For three Becker School of Design & Technology students, the summer presented a unique opportunity to develop a game from concept to release in a matter of weeks.
Ethan Nappi ’22, Lucas Oliveira-Chace ’23, and Mengliu Lu ’22, MFA ’23, attended the 2022 MassDigi Summer Innovation Program [SIP], a 12-week internship that challenges students to build a game prototype from the ground up. They were among 25 students selected from a pool of 251 international applicants, and their games were published to the App Store and Google Play in August.
“Students get here and have to understand how to function as a team, how to interact with each other, how to be professional, how to leave behind the habits of being a student and become somebody focused on what they hope they’ll spend the rest of their lives doing,” says Timothy Loew, the executive director at MassDigi.
Nappi, who created the game “Get Low, Grandpa!” with his team, appreciated the chance to build something in a creative and collaborative setting without the prospect of being graded.

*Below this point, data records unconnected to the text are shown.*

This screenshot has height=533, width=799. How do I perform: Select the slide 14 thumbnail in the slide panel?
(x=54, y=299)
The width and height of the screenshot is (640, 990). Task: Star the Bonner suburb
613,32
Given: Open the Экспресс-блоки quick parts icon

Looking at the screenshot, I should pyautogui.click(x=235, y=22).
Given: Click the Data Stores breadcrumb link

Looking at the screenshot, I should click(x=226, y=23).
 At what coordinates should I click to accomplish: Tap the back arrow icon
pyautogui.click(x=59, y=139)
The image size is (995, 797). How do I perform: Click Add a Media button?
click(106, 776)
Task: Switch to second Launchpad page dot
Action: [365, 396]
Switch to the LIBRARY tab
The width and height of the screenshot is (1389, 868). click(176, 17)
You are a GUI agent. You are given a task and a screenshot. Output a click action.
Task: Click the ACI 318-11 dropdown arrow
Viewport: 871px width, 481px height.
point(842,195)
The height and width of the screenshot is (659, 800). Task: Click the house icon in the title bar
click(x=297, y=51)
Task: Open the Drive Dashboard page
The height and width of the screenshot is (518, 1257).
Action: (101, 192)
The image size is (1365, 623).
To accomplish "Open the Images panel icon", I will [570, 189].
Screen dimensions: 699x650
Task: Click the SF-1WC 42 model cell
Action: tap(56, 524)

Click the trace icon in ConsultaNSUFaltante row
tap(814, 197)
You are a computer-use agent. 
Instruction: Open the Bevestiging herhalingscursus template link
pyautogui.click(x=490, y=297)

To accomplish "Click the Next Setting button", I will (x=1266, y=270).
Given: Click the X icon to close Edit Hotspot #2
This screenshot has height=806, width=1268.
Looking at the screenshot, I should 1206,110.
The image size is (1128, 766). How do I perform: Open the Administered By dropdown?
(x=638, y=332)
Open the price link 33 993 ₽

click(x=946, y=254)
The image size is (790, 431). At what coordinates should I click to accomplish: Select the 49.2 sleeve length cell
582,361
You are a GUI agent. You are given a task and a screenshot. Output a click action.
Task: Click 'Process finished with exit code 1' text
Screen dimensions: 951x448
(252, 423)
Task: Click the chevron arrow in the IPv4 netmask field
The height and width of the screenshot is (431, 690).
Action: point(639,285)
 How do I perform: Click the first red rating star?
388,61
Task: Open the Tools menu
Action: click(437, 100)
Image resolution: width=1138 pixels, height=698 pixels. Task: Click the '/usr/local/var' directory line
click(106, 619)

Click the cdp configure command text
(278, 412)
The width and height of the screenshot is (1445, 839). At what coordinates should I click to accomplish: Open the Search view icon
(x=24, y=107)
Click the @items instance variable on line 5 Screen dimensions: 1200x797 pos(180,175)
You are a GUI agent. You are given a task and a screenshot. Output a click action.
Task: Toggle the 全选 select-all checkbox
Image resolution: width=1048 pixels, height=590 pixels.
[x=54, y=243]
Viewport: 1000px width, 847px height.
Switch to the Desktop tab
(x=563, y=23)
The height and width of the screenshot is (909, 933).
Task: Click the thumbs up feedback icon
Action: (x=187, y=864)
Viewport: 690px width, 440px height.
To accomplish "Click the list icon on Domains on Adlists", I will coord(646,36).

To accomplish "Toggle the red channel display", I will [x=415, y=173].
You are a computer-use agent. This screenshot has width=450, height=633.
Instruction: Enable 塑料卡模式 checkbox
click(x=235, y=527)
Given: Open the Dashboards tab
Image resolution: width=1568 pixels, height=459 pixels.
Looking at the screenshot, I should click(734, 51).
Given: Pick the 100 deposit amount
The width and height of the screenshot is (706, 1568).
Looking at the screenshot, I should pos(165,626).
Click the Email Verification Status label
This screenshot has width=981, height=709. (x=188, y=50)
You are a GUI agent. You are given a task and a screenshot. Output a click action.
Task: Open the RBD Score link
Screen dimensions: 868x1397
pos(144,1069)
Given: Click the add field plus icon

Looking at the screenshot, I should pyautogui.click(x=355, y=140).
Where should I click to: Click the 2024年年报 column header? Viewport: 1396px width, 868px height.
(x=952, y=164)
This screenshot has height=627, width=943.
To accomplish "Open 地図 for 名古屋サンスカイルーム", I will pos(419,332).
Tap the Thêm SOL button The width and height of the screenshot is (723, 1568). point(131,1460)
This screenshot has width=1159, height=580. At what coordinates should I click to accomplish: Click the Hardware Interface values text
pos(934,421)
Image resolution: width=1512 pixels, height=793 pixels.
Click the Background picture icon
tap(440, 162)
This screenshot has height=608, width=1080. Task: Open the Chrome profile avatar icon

“What college struggles to provide is the experience of working in a group where the defined goal isn’t getting a good grade,” he says. “Our version of a good grade was getting 1,000 downloads on our game. Those 1,000 downloads aren’t determined by professors. They’re determined by real people who see your game and say, ‘Hey, I want to play that.’”
Nappi was the lead designer and a 2D artist on his team. “Get Low, Grandpa!” is a running-style game that requires players to jump and slide around obstacles. For Nappi, building a game with a wide audience in mind, rather than working on one for fun or for class, was a new experience.
“A large goal was to come up with an idea that would paint a picture in your head,” he says. “With the title ‘Get Low, Grandpa!’ you immediately are meant to imagine a grandpa breaking it down on the dance floor.”
The program brings together everything students have learned during college and allows them to integrate their skills in a 9-to-5 setting, says Monty Sharma, the managing director of MassDigi.
“It’s a chance for them to work in a game studio that they own,” he says.
Oliveira-Chace says the program allowed him to better appreciate his abilities.
“Being there every day and working hard gives you a better perspective of what’s expected in the industry, and even better, what you can do,” he says.
Oliveira-Chace and his team created an auto battler-style game called “Demigod Daycare.”
“It’s set on Olympus with baby demigods to collect. You take these babies and pit them against other daycares to prove you have the best daycare and deserve the patronage of the mightiest gods,” says Oliveira-Chace, who was his team’s programmer, build master, and source control manager. One of his main duties was to ensure the game could be exported to the app store without crashing.
“At SIP we learned to divide tasks into bite-sized pieces,” he says. “It was helpful to learn that style of thinking.”
MassDigi is run out of Worcester Polytechnic Institute. SIP participants lived in a residence hall and got to build a network of mentors as industry experts and program alumni visited throughout the summer.
“It’s fun to see the students change from when they come in with a lot of questions. We try and not answer each question with an answer, but rather give them a pathway to figure out the answer on their own. When you see the lights come on, it’s awesome,” says Sharma.
“At the end of the program, they have a really polished game that they made from scratch, something that almost no other student has.”
BSDT students started the program in mid-May alongside peers from institutions including WPI, Brown University, Rhode Island School of Design, Wentworth Institute of Technology, Rensselaer Polytechnic Institute, Rochester Institute of Technology, Lesley University, Quinnipiac University, Fitchburg State University, Northeastern University, and Berklee College of Music.
Lu enjoyed working with students from other schools and backgrounds. Her team created a time-management game called “Café Cat.” It’s set in a world where cats have “inevitably” taken over, forcing humans to surrender their homes and build cafés to serve the felines.
“It’s so fun. You seat the cats when they arrive at the café, you take orders, serve them, and then they leave and pay you tips,” she explains. “You can buy upgrades for the furniture with the tips and eventually purchase new cafés with more seats.”
Lu worked on art for the game, conceptualizing and coloring the café images.
“The best part is seeing the game published,” she says. “Having a game that I helped create on my phone to show friends is so cool.”